La technologie, les algorithmes et les bases de données d’un projet digital sont complexes. Pourtant l’utilisateur final ne voit souvent qu’un dashboard simple. Quel que soit la nature d’une initiative, l’utilité finale pour l’utilisateur déterminera la valeur créée par l’ensemble du projet digital. Il est donc important d’impliquer ces end users et les experts métier qui connaissent la problématique et les besoin des clients lors des choix technologiques. Simplicité et pertinence sont clés. Du reste, la force des technologies Big Data est aussi de pouvoir être mise en place de manière incrémentale et au fur à mesure des besoins.

7- “Learn from the best” : de l’importance de développer son écosystème

Le monde du Big Data et de la Data Science est aujourd’hui en plein foisonnement.

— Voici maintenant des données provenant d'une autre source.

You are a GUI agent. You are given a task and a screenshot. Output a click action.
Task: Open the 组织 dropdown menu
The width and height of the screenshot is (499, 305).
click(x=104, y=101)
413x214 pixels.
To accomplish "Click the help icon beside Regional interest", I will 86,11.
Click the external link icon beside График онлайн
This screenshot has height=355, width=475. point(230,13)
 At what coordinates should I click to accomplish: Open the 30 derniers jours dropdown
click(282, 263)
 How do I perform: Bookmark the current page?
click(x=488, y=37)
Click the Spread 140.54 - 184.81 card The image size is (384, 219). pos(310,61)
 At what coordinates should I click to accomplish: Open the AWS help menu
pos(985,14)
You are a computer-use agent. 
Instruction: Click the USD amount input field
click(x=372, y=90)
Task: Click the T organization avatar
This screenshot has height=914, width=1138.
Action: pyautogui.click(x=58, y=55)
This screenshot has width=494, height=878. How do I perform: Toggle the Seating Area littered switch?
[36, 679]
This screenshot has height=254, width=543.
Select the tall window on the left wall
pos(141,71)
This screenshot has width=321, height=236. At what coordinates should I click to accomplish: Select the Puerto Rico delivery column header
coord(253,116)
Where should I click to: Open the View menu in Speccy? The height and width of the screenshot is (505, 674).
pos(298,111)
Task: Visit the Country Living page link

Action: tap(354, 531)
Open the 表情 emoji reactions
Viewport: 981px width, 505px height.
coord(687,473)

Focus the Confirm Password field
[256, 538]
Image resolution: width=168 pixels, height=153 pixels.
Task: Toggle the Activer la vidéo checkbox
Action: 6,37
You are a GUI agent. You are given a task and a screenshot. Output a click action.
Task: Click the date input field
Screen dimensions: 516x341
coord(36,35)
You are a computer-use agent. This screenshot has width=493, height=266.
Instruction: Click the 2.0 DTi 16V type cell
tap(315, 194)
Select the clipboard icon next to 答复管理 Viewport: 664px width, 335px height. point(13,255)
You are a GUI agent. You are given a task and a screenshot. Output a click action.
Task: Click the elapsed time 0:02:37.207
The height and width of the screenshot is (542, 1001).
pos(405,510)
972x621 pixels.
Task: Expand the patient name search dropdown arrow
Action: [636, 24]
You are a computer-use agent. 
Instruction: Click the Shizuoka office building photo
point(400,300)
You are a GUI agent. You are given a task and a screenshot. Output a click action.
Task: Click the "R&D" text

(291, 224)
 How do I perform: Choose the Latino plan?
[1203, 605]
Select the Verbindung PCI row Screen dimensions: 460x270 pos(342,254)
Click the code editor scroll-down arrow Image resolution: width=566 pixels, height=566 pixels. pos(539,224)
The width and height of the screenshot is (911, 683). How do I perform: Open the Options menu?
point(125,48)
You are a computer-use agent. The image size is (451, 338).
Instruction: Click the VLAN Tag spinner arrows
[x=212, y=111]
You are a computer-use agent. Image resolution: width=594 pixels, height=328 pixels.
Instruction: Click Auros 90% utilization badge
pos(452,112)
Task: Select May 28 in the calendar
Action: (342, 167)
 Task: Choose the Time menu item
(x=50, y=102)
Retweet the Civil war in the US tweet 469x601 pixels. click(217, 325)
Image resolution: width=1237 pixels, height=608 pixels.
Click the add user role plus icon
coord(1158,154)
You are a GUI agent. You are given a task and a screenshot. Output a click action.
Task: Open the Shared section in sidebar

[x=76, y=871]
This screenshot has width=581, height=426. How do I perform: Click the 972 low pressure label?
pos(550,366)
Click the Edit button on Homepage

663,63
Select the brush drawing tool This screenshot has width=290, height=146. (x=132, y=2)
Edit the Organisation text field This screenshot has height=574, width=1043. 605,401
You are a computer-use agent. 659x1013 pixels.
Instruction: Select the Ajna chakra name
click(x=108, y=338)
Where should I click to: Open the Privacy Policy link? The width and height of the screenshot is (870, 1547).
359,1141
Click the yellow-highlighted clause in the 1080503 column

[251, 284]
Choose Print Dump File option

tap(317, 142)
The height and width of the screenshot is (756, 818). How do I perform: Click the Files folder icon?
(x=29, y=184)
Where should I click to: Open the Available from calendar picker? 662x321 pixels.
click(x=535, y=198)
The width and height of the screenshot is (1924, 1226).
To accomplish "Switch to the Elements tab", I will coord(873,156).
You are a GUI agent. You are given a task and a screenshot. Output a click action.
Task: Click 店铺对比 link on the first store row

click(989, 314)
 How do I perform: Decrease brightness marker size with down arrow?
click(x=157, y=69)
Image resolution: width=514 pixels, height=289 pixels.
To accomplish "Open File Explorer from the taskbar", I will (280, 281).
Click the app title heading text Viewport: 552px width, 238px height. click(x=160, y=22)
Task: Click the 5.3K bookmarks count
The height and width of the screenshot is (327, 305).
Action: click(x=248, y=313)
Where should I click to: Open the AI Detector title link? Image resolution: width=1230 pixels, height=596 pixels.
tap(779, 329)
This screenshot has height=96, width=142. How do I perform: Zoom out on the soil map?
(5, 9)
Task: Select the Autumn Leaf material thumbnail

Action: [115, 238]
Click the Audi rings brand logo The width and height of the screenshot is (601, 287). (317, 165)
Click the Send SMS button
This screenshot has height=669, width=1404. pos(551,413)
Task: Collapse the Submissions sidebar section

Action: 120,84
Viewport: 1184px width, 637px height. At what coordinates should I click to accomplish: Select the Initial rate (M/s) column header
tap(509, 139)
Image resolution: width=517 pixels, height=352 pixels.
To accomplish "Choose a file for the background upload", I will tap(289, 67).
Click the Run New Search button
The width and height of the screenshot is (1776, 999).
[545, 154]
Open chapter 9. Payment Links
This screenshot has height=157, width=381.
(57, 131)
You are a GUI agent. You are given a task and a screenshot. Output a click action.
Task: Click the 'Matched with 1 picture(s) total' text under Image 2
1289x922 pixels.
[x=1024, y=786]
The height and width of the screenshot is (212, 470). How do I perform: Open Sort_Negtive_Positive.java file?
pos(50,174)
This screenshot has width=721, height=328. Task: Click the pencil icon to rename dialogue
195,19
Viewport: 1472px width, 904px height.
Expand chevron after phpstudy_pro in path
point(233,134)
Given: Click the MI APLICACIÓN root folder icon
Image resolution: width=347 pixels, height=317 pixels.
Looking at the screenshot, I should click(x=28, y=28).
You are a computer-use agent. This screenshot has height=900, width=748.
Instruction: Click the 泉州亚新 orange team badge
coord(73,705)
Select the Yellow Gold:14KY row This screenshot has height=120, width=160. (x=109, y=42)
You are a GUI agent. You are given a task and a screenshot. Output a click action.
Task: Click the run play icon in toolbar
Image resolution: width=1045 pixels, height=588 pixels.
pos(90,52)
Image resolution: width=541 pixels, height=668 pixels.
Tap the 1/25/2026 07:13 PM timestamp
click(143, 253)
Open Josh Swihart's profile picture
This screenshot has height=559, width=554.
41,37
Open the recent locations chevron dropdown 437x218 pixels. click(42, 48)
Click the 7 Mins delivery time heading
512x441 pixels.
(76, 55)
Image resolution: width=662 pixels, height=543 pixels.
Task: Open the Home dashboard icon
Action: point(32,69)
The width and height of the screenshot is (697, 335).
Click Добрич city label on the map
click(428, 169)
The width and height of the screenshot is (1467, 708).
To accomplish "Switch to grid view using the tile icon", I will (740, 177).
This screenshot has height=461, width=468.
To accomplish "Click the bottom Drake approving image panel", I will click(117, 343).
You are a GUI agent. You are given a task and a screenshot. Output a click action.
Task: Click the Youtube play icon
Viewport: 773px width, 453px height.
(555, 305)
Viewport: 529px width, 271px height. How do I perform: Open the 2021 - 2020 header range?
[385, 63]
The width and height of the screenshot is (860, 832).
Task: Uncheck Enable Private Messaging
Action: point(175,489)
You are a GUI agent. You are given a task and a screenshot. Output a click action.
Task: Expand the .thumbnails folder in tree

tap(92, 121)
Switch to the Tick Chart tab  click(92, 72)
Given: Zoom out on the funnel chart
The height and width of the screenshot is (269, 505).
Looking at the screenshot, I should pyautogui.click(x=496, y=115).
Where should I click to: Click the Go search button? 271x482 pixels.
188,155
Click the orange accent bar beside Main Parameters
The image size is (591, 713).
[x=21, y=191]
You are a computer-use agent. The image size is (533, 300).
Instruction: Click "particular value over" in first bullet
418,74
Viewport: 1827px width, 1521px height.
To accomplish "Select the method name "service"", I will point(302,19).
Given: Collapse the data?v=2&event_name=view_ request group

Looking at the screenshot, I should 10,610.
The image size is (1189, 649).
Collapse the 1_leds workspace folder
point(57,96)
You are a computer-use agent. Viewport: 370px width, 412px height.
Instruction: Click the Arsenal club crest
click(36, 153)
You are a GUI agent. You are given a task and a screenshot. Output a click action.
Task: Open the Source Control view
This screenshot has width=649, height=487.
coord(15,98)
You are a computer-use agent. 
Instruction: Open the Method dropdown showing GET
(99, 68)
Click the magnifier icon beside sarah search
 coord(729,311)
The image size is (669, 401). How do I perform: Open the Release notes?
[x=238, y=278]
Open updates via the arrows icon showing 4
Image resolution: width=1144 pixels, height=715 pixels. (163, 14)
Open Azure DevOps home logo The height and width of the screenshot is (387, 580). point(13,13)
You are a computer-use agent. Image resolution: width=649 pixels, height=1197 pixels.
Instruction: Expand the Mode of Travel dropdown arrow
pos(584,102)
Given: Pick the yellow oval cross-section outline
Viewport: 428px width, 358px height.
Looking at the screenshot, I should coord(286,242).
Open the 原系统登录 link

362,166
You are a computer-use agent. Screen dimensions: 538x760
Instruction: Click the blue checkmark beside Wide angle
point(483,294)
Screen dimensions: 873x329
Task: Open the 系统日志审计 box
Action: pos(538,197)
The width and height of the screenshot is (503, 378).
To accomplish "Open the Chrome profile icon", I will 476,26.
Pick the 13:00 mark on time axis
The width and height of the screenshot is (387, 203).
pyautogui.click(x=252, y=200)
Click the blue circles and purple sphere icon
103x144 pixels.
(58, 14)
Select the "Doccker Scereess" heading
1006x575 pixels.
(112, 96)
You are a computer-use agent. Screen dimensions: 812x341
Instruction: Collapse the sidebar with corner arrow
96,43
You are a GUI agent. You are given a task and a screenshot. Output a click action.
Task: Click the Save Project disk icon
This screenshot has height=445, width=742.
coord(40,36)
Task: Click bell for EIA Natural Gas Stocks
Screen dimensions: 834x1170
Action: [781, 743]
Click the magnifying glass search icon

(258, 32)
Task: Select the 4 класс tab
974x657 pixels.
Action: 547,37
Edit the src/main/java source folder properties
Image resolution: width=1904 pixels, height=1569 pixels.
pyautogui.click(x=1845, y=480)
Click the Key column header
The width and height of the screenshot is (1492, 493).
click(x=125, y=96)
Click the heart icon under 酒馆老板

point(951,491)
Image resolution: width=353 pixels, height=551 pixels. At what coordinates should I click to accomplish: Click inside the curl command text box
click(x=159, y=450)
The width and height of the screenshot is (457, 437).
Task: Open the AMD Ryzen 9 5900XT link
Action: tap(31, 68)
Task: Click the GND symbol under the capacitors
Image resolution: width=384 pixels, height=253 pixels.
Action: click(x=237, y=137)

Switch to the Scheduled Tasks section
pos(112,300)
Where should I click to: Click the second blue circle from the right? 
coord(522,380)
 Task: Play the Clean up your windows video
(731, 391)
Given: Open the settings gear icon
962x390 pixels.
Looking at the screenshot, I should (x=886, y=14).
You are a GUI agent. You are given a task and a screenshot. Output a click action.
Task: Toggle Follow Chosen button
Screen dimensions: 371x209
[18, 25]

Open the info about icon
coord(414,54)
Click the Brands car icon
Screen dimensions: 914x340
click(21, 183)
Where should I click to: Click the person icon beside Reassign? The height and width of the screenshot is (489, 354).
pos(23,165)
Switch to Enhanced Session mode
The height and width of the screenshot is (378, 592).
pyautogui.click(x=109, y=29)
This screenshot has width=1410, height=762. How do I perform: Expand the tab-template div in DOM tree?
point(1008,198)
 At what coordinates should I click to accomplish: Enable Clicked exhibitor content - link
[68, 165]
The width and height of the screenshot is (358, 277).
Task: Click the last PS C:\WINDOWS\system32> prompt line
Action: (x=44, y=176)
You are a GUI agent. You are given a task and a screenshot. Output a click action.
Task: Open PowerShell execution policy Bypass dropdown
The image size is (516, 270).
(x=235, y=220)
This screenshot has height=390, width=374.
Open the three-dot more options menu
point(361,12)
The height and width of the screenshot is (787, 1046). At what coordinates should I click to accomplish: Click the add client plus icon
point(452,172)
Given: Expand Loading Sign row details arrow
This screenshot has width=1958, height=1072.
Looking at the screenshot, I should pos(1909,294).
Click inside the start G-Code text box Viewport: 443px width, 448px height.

Pas un jour sans une nouvelle release d’une technologie, un nouveau cas d’application d’un algorithme de Machine Learning, un nouveau framework de code, etc. Dans ce contexte, les organisations qui réussissent sont celles qui parviennent à se connecter à cet écosystème de la data, à travers des conférences, des salons, mais aussi en s’entourant des meilleurs, d’experts, de consultants, de partenaires technologiques, en participants à des meetups, à des compétitions, à des Think Tank ou encore en développant leur visibilité via des hackathons ou des publications en développant ainsi leur marque employeur pour attirer les meilleurs talents. Plus que jamais, la transformation digitale par la data passe par la construction d’un réseau.

8- Eviter l’effet Golum

Pour réaliser des projets data, il est nécessaire de mettre en commun des équipes, des plateformes technologiques, des outils, des data lake et des données. Les directions se doivent donc d’adopter une attitude de collaboration et d’éviter l’effet Golum qui consisterait à garder précieusement pour elles leur savoir faire, leurs données ou encore leurs collaborateurs.

9- Diffuser la culture Big Data au sein de l’entreprise

Les structures d’innovation de type Data Lab ont aussi un rôle d’évangélisation, depuis les équipes dirigeantes, jusqu’aux équipes opérationnelles. En effet, la transformation digitale par la data passe aussi par l’implication de l’ensemble des collaborateurs, depuis le télé-conseiller qui renseignera des données de plus ou moins bonne qualité dans le système d’information jusqu’au directeur qui devra affecter son budget sur les initiatives qu’il estime à plus forte valeur ajoutée.

10- Développer la passion au sein de ses équipes

Enfin, un dernier ingrédient du succès est le développement de la passion au sein de ses équipes. En effet, la construction d’un esprit “start up” et pionnier est un élément fondamental pour conserver la curiosité, l’investissement et l’engagement nécessaires pour surmonter les difficultés du quotidien et porter une vision ambitieuse.